_What the task requires_
Display each line of the material below in which the word "Click" appears.

§ §

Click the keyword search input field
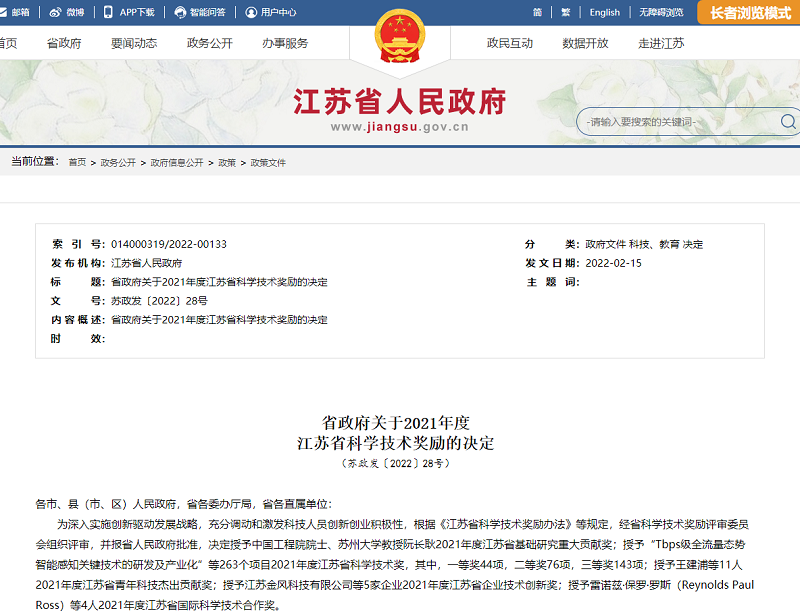Screen dimensions: 800x613 pos(675,122)
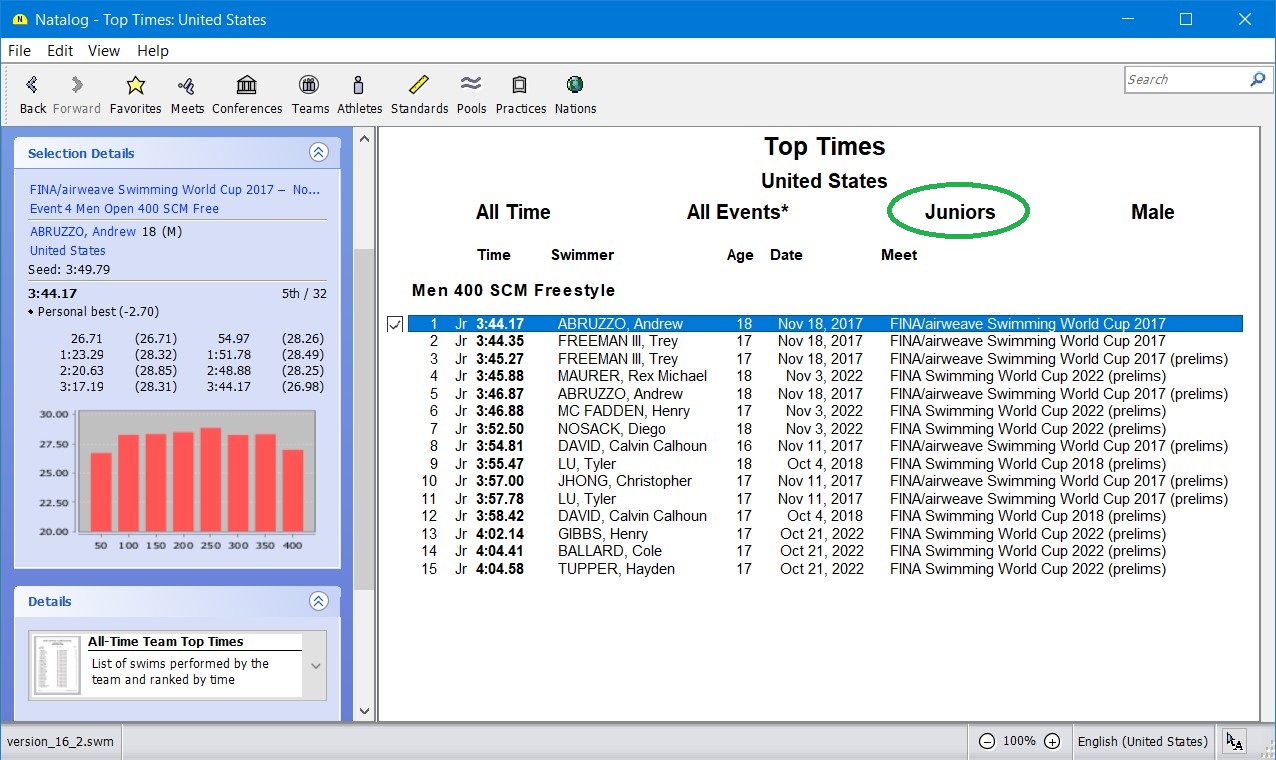The width and height of the screenshot is (1276, 760).
Task: Click the Teams toolbar icon
Action: coord(310,85)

§ §

_Reply to the exercise_
Click the keyword search input field
Task: Click the Teams toolbar icon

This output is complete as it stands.